▶ [Source passage]:
In fairness to Mrs Neal we have explored the possibility of her seeking permission to appeal out of time, indicating that it had insuperable difficulties. Even if she did formally seek permission to appeal I would have been bound to refuse it, not because it was made out of time but because it would have had no real prospect of success. The finding of the deputy district judge was one which was well within his power to make; indeed it was one which, on the documents I have read, was almost inevitable.
Thus I proceed upon a basis that the contract was made in terms of the sole agency and I turn therefore to the appeal that is launched by Nicholas Prestige Homes.
They lost below because the deputy district judge concluded that they were not the party who had introduced the purchaser to the purchase following the Foxtons case. They had not been given permission to appeal that, and so that claim has been lost.
When I began the judgment I indicated that this was an unusual case and its unusual feature is that the claim pleaded in the first place was a claim for commission for debt, but by paragraph 8 of the particulars of claim an alternative claim was made: that the claimant claimed damages for breach of contract in the amount of £10,883.44 commission, which it would have received on the sale of the property to Ms Wooller and Mr Durham, being the eventual purchasers, had the defendant not instructed Plumm Properties either in the sole agency period at all or specifically on the sale.
That alternative claim was clearly made in the particulars of claim, and the curious feature of the case is that it was not referred to at all by the deputy district judge. Why not? I simply do not know.
Mr Walley, who represents his firm today, tells us that the claim was duly presented by counsel to the deputy district judge. Mrs Neal is not so sure about it, but the fact is that it was there and that it ought to have been dealt with by the court below once the claim for commission was dismissed. Buxton LJ gave permission for it, and, one should add, that in the Foxtons case Lord Neuberger of Abbotsbury foresaw the possibility of this sort of claim being made, because in paragraph 24 of his judgment dealing with the construction of the contract in that case he said this:
“Further, on my preferred interpretation of the Terms, it is unlikely that a client who has instructed more than one agent will be liable for more than one commission (save if, effectively in breach of the sole agency contract, he instructs other agents before determining that contract).”

▶ [Exercise A]: Reproduce everything in the judgment from "When I began" down to "on the sale.".
▶ [Exercise B]:
Answer these questions from the judgment:
(i) What amount of commission did the claimant seek as damages for breach of contract?
(ii) Who represents his firm today?
(iii) Who gave permission for the alternative claim?
The data after the judgment comes from a separate source.

▶ [Information provided]:
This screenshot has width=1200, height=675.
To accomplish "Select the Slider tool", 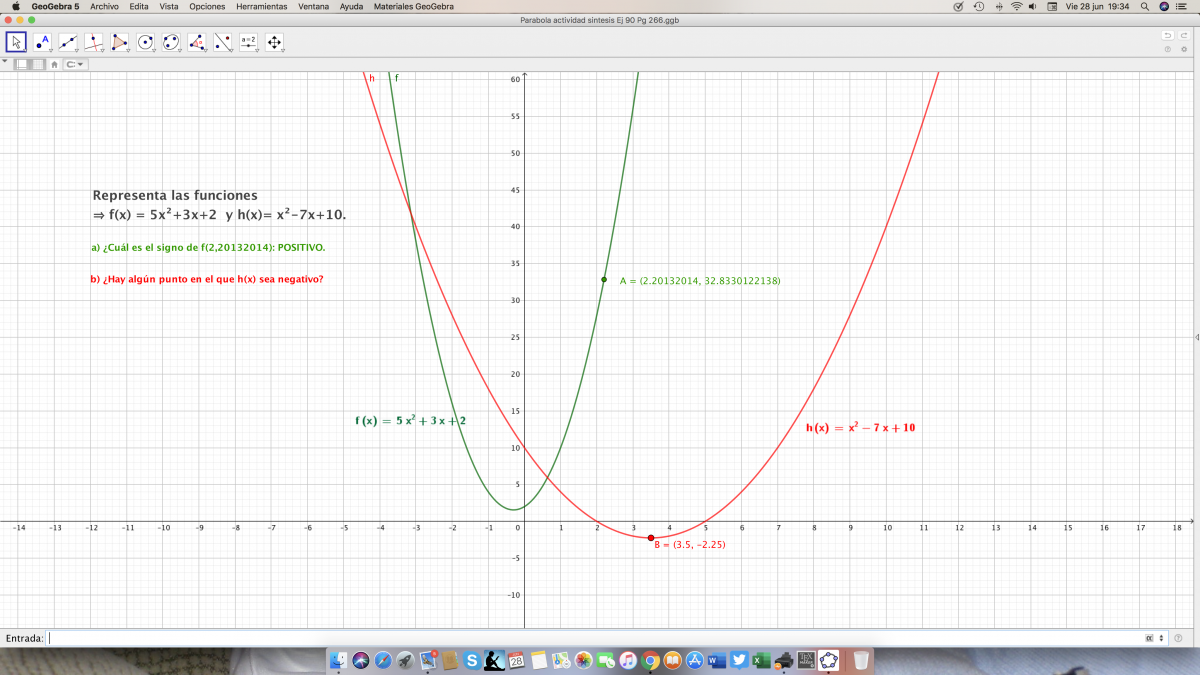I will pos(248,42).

▶ [Worked solution A]:
When I began the judgment I indicated that this was an unusual case and its unusual feature is that the claim pleaded in the first place was a claim for commission for debt, but by paragraph 8 of the particulars of claim an alternative claim was made: that the claimant claimed damages for breach of contract in the amount of £10,883.44 commission, which it would have received on the sale of the property to Ms Wooller and Mr Durham, being the eventual purchasers, had the defendant not instructed Plumm Properties either in the sole agency period at all or specifically on the sale.

▶ [Worked solution B]:
(i) £10,883.44
(ii) Mr Walley
(iii) Buxton LJ